In this paper, I develop an aggregation theory for distorted production network economies with heterogeneous households. I provide general decompositions for how the aggregate and distributional effects of shocks are sensitive to underlying consumer and firm heterogeneity. The workers’ value-added over labor income ratios (distortion centralities) gauge the importance of workers in the production of heavily distorted firms and are sufficient statistics for the effect of income distribution variations on TFP. The average distortion centrality faced by a household’s expenditure (expenditure centrality) and a firm’s revenue (revenue centrality) are sufficient statistics for the effect of expenditure variations on TFP. Labor misallocation rises and TFP falls as labor income shifts toward high distortion centrality workers, consumption shifts toward high expenditure centrality households, or demand shifts toward high revenue centrality firms. The reason is that when aggregate expenditure on relatively undistorted firms rises, their labor demand increases, reallocating workers from distorted firms with high marginal productivity to relatively undistorted firms with low marginal productivity. These second-best results show how distributional variations affect aggregate output by changing the aggregate allocation efficiency of workers. I estimate the first production network model with household heterogeneity for the United States.
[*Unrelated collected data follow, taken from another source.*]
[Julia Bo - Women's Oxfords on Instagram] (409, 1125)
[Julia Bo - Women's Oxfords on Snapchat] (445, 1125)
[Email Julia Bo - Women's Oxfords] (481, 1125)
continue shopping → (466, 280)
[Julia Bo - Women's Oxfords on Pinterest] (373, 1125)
I show that variations in the income distribution have been responsible for 20% of the TFP volatility. Additionally, income distribution variations reduced misallocation between 2001 and 2009, and accentuated misallocation after the Great Recession. Heterogeneities in the production network are essential in explaining income and real consumption inequalities.

  • 2023
  • North American Summer Meeting of the Econometric Society
  • Asian Meeting of the Econometric Society
  • Australasia Meeting of the Econometric Society
  • Canadian Economic Association Conference
  • Lacea Lames 2023
  • Universidad del Rosario
  • Labor, Firms, and Macro Reading Group
  • Banco de La Republica
  • 2024
  • ASSA 2024
  • University of Hawai’i at Manoa
  • Universidad Diego Portales
  • Bank of Canada
  • Teconlogico de Monterrey
  • Fundacao Getulio Vargas - Sao Paulo
  • Tilburg University
Stairway To Haven
This paper attempts to identify the main channels for the propagation of the macroeconomic effects from corporate profit shifting into tax havens. This question is answered by building a general equilibrium model that introduces firm profit shifting to tax havens in a multi-country environment with production networks. In this model, haven jurisdictions specialize and compete for shifted profits by trading concealment assets in a differentiated oligopolistic environment, and non-haven countries defend these profits by setting enforcement levels over capital flows. The central point of the model is that profit shifting introduces two classes of optimal distortions, first, rebated distortions that by modifying the terms of trade and the effective marginal tax rate alter the decision of firms, but also wasted distortions that optimally squander resources via enforcement policies and the corporate costs that firms have to incur in order to access and develop concealment strategies. I show that the main transmission channels for the propagation of these distortions occurs by increasing corporate dividends, the tax base, and wages in tax havens; while non-haven countries are affected by opposite effects in addition to the wasted distortions. We confirm these results in a three country one sector global economy that additionally provides evidence about the relevance of the structure of the production network and the consumption bundle in the magnitude of the effect from introducing profit shifting.